Cambiare rotta: le vele, la giustizia e la rinascita
Tra i molti partecipanti, anche i ragazzi de La Mammoletta hanno preso parte alla formazione di Unione Vela Solidale, un’associazione che si propone di abbattere le barriere del mondo della vela per ampliarla anche a una dimensione di strumento sociale. Una delle caratteristiche dell’associazione è la varietà dei partecipanti, ognuno accomunato però da un forte amore per il mare e per la relazione. Abbiamo partecipato come utenti di comunità, alimentati da una sincera voglia di imparare. Per alcuni di noi è stato un ritorno, per altri è stata la prima esperienza con la realtà di UVS.
La formazione, durata 4 giorni, è avvenuta a Procida, nel comune di Napoli: tutti i partecipanti hanno dormito in varie barche rese disponibili per l’evento. Inutile dire che questo ha permesso ad ognuno di noi di legare molto, perché la barca unisce inevitabilmente.
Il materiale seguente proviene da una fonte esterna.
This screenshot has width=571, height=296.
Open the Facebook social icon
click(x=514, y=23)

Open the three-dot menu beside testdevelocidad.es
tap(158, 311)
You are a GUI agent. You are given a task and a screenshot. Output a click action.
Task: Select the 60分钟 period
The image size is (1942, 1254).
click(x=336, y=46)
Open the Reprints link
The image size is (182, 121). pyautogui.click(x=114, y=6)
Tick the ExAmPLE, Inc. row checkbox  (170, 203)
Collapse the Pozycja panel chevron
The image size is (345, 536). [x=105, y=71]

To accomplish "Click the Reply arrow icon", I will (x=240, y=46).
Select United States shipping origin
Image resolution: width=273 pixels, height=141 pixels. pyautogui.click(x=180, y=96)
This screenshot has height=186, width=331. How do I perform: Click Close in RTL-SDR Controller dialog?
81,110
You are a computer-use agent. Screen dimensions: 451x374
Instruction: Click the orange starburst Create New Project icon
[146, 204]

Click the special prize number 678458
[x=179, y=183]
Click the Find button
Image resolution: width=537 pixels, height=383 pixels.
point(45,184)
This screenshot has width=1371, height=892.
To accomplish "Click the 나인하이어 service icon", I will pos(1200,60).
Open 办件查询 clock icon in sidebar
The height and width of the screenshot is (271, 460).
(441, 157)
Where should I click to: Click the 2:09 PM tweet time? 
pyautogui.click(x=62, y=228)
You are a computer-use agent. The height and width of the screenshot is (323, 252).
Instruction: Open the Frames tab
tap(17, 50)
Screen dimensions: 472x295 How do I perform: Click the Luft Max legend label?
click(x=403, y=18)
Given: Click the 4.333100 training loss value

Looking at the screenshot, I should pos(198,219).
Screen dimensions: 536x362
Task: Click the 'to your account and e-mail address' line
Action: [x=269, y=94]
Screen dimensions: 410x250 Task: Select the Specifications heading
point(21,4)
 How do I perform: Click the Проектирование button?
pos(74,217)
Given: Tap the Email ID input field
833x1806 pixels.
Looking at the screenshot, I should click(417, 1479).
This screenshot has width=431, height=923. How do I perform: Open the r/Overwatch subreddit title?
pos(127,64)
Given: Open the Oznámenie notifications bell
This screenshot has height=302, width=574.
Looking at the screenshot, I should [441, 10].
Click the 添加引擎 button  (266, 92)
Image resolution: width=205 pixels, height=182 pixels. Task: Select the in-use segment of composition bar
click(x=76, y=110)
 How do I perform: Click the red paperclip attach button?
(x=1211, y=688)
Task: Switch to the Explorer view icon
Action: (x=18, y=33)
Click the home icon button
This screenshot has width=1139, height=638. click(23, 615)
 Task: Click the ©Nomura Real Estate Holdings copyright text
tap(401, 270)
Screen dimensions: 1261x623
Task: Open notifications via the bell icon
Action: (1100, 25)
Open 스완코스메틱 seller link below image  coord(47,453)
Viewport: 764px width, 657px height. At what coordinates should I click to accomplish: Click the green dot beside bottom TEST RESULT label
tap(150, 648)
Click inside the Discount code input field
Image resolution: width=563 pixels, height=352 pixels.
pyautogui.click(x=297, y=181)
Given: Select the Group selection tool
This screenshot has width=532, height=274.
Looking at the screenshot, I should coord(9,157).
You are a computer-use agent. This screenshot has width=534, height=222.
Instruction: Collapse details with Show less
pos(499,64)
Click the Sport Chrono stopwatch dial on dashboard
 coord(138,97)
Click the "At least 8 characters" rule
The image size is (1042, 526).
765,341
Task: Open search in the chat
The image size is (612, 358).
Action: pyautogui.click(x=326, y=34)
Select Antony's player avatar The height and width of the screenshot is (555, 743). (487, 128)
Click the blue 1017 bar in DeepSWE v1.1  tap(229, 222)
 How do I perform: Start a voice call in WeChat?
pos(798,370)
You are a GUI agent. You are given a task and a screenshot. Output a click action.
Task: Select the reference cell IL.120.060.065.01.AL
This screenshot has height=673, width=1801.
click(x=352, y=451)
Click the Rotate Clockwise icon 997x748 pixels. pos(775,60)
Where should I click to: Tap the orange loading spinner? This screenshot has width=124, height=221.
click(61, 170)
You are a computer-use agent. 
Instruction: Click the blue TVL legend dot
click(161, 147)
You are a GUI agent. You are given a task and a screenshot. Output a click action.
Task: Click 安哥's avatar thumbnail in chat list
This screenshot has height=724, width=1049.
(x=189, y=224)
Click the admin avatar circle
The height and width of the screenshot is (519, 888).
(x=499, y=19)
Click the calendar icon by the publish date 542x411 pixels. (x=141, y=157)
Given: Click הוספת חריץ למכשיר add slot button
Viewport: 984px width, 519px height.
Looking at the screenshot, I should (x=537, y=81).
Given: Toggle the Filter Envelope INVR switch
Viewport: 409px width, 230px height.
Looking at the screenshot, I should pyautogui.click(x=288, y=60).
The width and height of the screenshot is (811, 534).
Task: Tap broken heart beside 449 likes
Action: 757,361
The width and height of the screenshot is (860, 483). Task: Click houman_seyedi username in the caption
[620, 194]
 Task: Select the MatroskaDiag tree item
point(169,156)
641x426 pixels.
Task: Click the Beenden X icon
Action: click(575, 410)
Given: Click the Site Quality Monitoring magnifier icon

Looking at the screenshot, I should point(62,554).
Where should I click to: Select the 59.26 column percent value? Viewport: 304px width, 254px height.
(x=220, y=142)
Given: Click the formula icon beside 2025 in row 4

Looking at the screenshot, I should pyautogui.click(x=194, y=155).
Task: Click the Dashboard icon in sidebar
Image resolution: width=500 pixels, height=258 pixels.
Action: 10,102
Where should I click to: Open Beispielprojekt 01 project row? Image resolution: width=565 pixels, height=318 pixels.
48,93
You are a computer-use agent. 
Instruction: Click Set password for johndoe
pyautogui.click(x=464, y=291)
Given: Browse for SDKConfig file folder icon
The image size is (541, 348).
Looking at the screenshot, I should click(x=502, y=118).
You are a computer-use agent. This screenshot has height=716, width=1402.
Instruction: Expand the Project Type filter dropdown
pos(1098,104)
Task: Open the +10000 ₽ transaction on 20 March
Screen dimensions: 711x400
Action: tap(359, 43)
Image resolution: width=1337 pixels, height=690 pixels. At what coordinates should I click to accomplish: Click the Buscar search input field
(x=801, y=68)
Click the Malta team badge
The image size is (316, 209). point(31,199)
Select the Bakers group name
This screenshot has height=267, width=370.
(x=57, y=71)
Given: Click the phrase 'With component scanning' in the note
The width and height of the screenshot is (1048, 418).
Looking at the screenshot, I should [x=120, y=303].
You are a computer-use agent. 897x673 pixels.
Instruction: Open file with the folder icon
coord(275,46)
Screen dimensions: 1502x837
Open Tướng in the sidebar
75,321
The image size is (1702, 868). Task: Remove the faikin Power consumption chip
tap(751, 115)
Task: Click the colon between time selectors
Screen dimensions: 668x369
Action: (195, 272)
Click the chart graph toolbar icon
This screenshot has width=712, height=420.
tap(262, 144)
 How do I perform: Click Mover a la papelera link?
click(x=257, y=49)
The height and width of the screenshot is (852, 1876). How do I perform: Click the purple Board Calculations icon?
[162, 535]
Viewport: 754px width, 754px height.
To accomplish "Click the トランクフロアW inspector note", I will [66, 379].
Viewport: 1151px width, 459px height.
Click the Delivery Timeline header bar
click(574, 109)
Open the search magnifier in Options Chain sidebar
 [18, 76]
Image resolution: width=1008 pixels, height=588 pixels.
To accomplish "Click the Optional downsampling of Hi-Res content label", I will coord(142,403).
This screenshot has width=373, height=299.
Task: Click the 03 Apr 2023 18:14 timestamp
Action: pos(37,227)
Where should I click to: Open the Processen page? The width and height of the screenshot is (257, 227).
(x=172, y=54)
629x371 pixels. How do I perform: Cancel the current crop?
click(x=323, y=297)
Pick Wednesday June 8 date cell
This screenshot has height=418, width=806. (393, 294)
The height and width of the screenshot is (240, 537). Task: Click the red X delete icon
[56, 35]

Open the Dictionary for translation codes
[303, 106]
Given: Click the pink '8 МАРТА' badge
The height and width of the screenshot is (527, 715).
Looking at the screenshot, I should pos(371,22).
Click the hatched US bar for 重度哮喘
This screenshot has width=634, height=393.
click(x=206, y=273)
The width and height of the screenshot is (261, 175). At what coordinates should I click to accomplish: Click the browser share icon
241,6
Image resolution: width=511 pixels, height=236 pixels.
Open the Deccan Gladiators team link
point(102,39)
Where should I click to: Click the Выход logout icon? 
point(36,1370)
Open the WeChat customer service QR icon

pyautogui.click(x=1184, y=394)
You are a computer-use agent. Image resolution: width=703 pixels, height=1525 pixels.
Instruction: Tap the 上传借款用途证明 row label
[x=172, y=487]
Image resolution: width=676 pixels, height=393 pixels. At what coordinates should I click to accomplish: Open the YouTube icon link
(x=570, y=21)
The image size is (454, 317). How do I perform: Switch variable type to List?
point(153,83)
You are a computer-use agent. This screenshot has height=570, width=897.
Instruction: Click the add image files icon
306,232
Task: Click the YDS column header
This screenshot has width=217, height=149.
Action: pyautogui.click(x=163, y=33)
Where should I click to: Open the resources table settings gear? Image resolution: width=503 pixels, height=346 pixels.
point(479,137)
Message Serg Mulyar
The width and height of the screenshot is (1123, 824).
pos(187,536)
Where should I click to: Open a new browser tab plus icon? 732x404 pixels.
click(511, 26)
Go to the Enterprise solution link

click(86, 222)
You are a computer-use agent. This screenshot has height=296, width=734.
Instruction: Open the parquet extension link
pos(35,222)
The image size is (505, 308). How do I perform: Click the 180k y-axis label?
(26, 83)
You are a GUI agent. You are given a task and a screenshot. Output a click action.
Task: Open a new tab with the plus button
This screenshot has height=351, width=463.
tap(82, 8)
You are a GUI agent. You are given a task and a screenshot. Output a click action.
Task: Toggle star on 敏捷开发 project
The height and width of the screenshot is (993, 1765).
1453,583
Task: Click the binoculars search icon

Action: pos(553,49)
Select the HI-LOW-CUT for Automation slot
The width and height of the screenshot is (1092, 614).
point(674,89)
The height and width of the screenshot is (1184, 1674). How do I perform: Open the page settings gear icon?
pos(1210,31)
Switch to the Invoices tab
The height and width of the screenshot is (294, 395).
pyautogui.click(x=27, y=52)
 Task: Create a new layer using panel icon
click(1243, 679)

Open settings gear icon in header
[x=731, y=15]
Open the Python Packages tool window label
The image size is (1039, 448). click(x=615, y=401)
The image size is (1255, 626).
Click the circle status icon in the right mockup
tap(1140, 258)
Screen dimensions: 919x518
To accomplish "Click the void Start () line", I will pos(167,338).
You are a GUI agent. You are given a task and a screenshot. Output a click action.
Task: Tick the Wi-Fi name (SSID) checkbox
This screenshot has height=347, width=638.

Abbiamo incontrato un gruppo diversificato per età e professioni, ma accomunato da interessi e valori. Abbiamo scoperto in ognuno uno sguardo accogliente, curioso di conoscere e arricchirsi. Abbiamo sentito puro scambio reciproco di idee, sorrisi, parole. Ogni partecipante è stato per noi spunto di riflessione e crescita.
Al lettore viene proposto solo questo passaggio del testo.